Consignes
1. Dans l'extrait sur l'islam télévisé, relevez dans l'ordre chaque expression placée entre guillemets.
2. Poursuivez l'extrait sur l'islam télévisé à partir de sa dernière phrase.

Extrait du texte
Nous préférerons donc parler ici d’« islam
imaginaire ». Cela ne signifie pas que les versions de
l’islam présentées à la télévision soient plus « fausses »
– ou plus « vraies » – que d’autres. Mais plutôt
que l’islam télévisé, fait de mots et d’images, est moins
le reflet d’un hypothétique « islam réel » que le
miroir d’imaginaires qui traversent la société française. Des
imaginaires qui se reproduisent et évoluent avec le temps, et qui
sont le produit de rapports de forces dans lesquels nous sommes
impliqués, journalistes ou téléspectateurs, musulmans ou non.
Notre objectif est, on l’a dit, de revenir
sur ce qui a été dit et montré aux téléspectateurs, afin de
comprendre comment s’est construite la médiatisation télévisuelle
de l’islam de France depuis les années 1970. Aussi diverses et
contradictoires que puissent être les représentations télévisuelles,
nous les considérons comme le produit d’un travail collectif
effectué selon des règles et dans des contextes évolutifs.
Pour éviter les généralisations abusives
et, surtout, pour rendre compte au mieux des impressions qui se dégagent
et des possibles effets produits sur le téléspectateur, nous
nous appuyons systématiquement sur des exemples précis. Si nous
citons les noms de nombreux journalistes, en particulier de ceux
qui ont ou ont eu des responsabilités au sein des rédactions,
le but n’est évidemment pas de les mettre
en cause personnellement et de porter un jugement général sur
leur travail, mais bien plus de permettre au lecteur de comprendre
concrètement quels discours étaient socialement acceptables –
ou du moins acceptés – à des époques et dans des contextes
donnés.
Nous avons analysé des centaines de programmes
télévisés.
Nous nous sommes d’abord appuyés sur une étude aussi systématique
que possible des journaux télévisés de 20 heures des deux
premières chaînes nationales, de 1975 à 2004. Leur format étant
relativement constant depuis trente ans, ils nous ont servi de fil
directeur pour cerner les grandes étapes de la construction de l’islam
de France comme objet médiatique.

Jeu de données

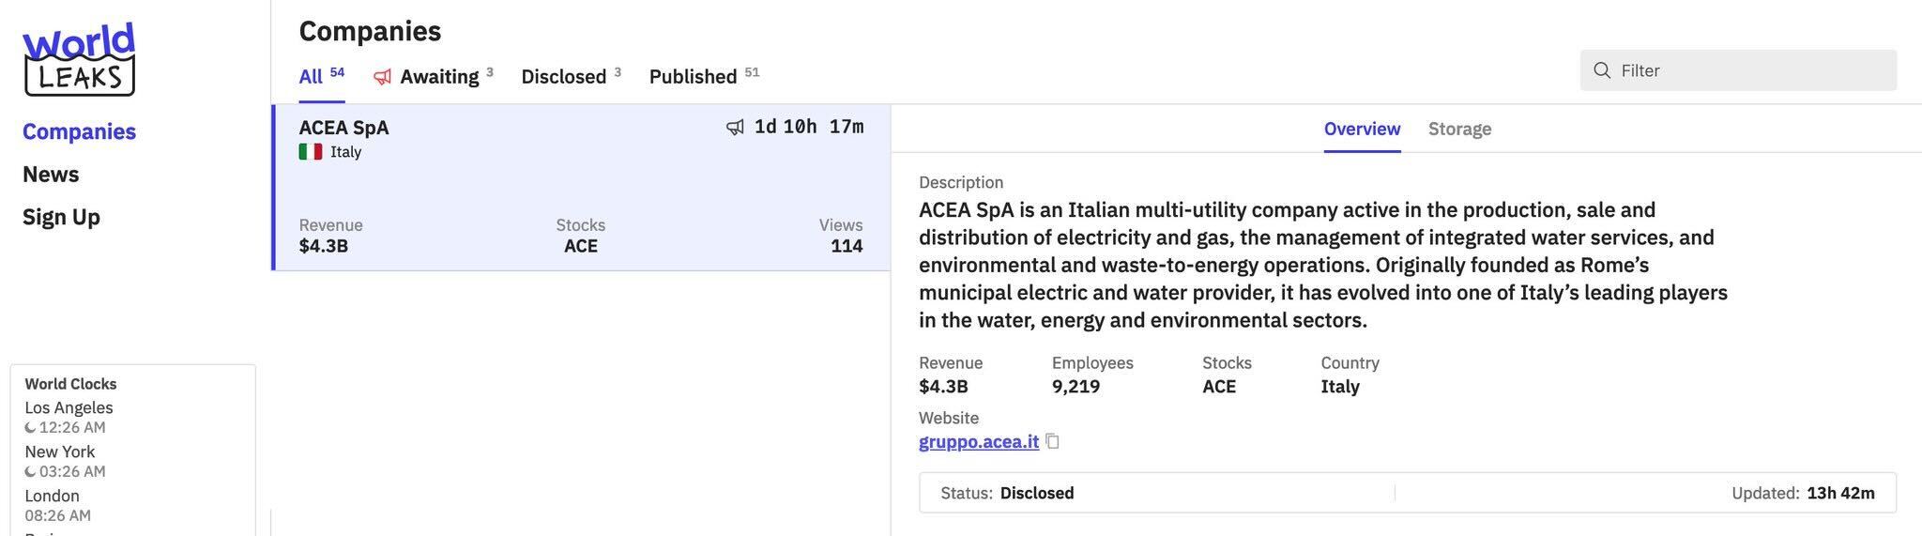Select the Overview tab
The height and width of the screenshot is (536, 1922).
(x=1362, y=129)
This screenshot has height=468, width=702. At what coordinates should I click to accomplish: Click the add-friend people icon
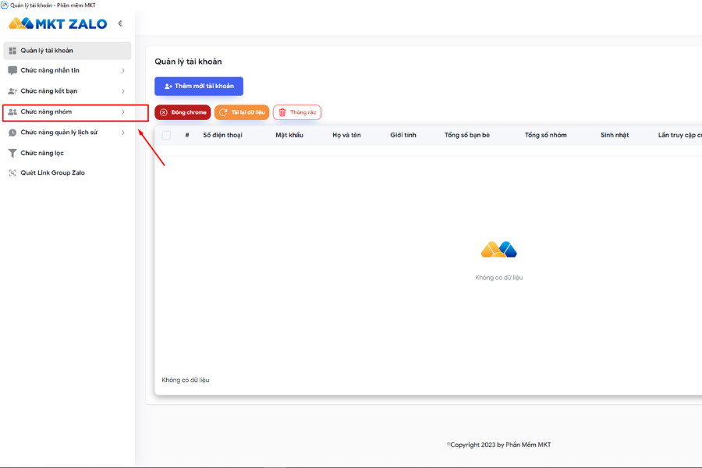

Corrigé
1.
islam imaginaire
fausses
vraies
islam réel

2.
Ce n’est que dans un deuxième temps que nous
nous sommes intéressé aux émissions (magazines de reportages, débats
en plateau, etc.) qui donnent une idée plus précise du cadre idéologique
dans lequel s’inscrit la médiatisation de l’islam : les
reportages y sont généralement plus longs et plus fouillés et les
invités peuvent généralement s’exprimer davantage. Nous nous
sommes enfin attachés à replacer la médiatisation de l’islam
dans son contexte politique, social, économique, mais aussi médiatique :
la télévision n’est pas seule en piste.
Ce faisant, nous découvrons une des caractéristiques
essentielles de la médiatisation télévisuelle de l’islam de France :
les « musulmans » ont dans l’ensemble assez peu de prise
sur « leur » image. La variété des façons d’être
musulman place les journalistes dans une situation
d’incertitude. Mais aussi dans une certaine forme d’impunité :
qui viendra démentir leurs versions de l’islam ?
Qui peut statuer sur la légitimité de ceux
qui disent parler au nom de l’islam ? D’où tire-t-on l’idée
si répandue qu’« il y a trois (quatre, cinq…) millions
de musulmans en France » ? C’est le regard qui crée
l’objet, et non l’inverse. C’est donc paradoxalement en s’intéressant
à ce qui se passe à l’extérieur de ce que l’on appelle
aujourd’hui, de façon énigmatique, la « communauté musulmane
de France » qu’on peut comprendre la logique de sa médiatisation.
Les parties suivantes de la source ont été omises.